Any suggestions around the best performant workaround to achieve what MAX_BY/MIN_BY do with the current functions supported by SingleStore, in a Columnstore table?
@rob@hanson Yes, whenever the ordering argument is a datetime or a timestamp, the FIRST and LAST functions work great. However, if you have a table like the one below, that stores temperature readings of multiple devices, what is the most efficient query that could be used to obtain, for each device, the dt when the maximum and minimum temperatures were recorded?

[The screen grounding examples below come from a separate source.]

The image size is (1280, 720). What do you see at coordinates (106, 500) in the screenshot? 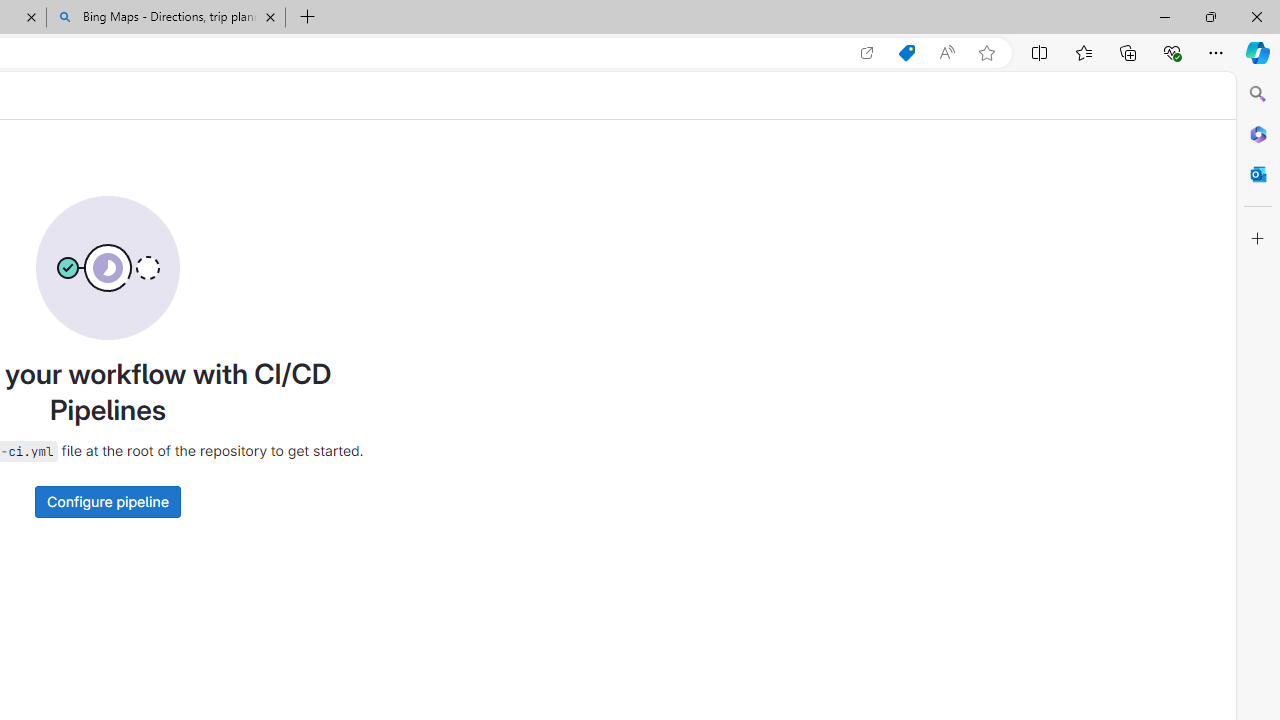
I see `'Configure pipeline'` at bounding box center [106, 500].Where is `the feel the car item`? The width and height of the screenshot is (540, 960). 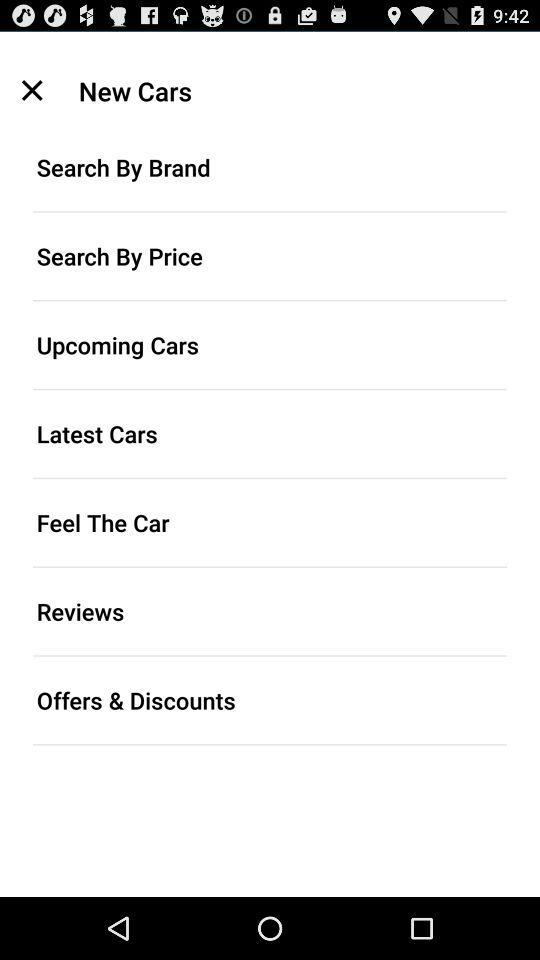
the feel the car item is located at coordinates (270, 521).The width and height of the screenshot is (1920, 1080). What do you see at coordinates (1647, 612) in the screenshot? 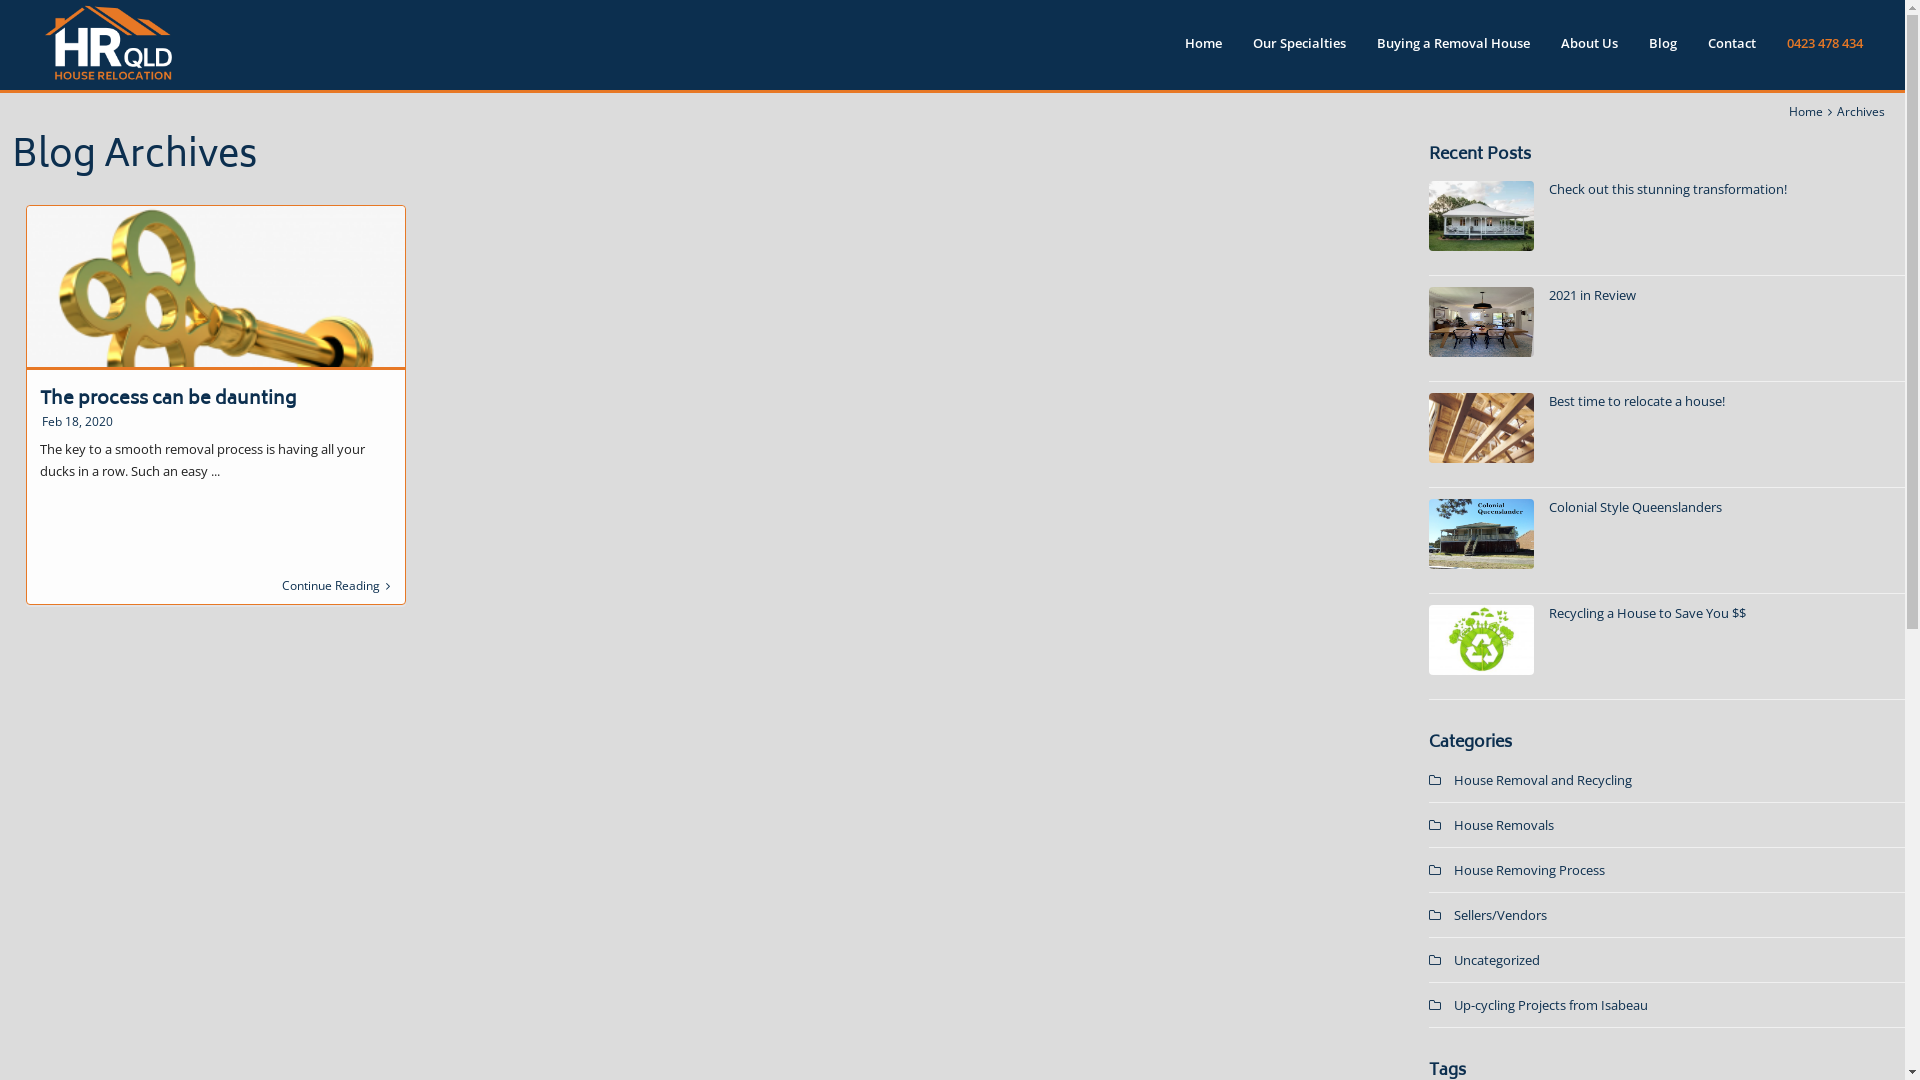
I see `'Recycling a House to Save You $$'` at bounding box center [1647, 612].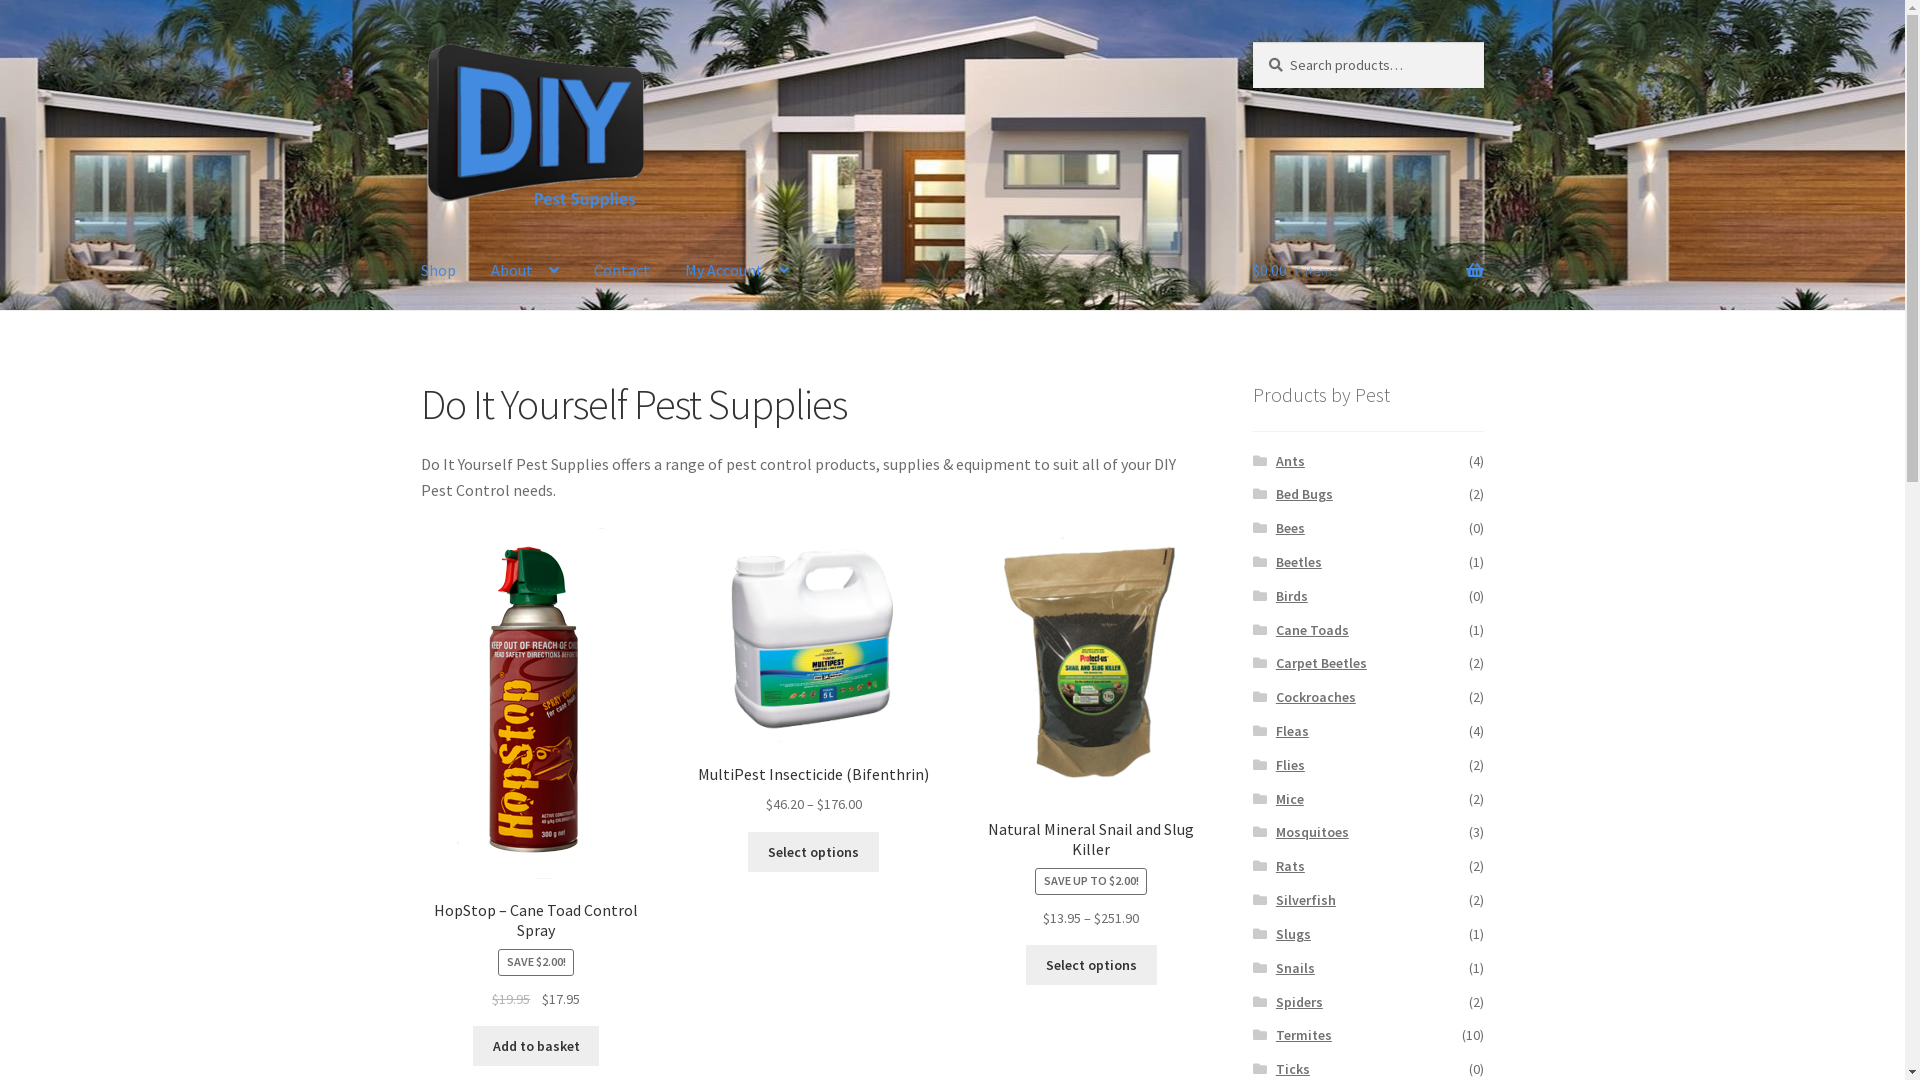 The image size is (1920, 1080). What do you see at coordinates (813, 852) in the screenshot?
I see `'Select options'` at bounding box center [813, 852].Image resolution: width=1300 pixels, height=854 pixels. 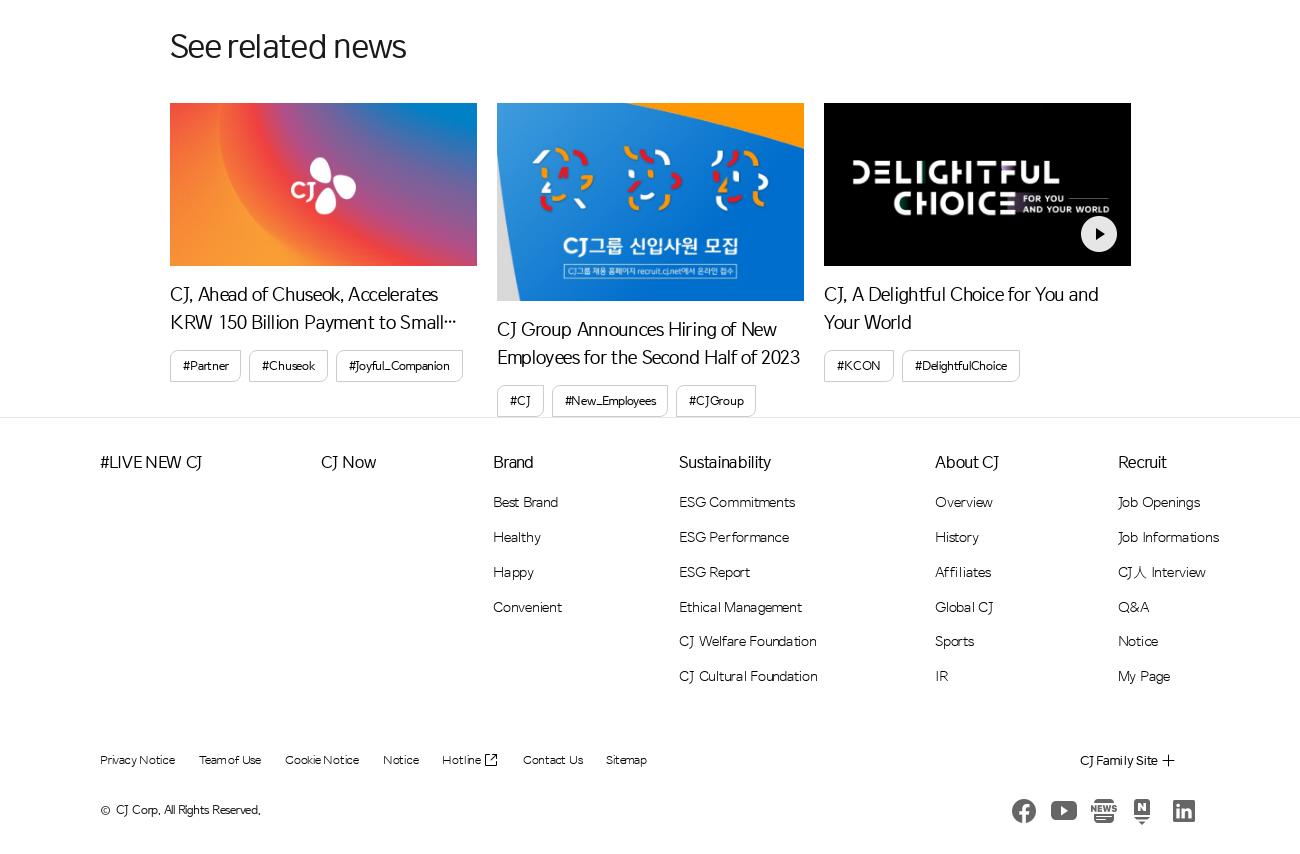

CREATE TABLE `temperatures` (
`device_id` int,
`dt` datetime series timestamp,
`temperature` float
);
select device_id, first(temperature), last(temperature),
min(temperature), max(temperature),
min(dt) as first_dt, max(dt) as last_dt
from temperatures
group by device_id;
Using min and max on dt can give you the first and last dt values for the device_id you are grouping by.
Oh, I see you are asking a different question. You could do it with a user-defined aggregate that keeps around the time when the min and max temperatures were recorded and includes that in the output.
Alternatively, you could find your min and max temps for each device in a CTE, and then join on temperature to get the corresponding dt value.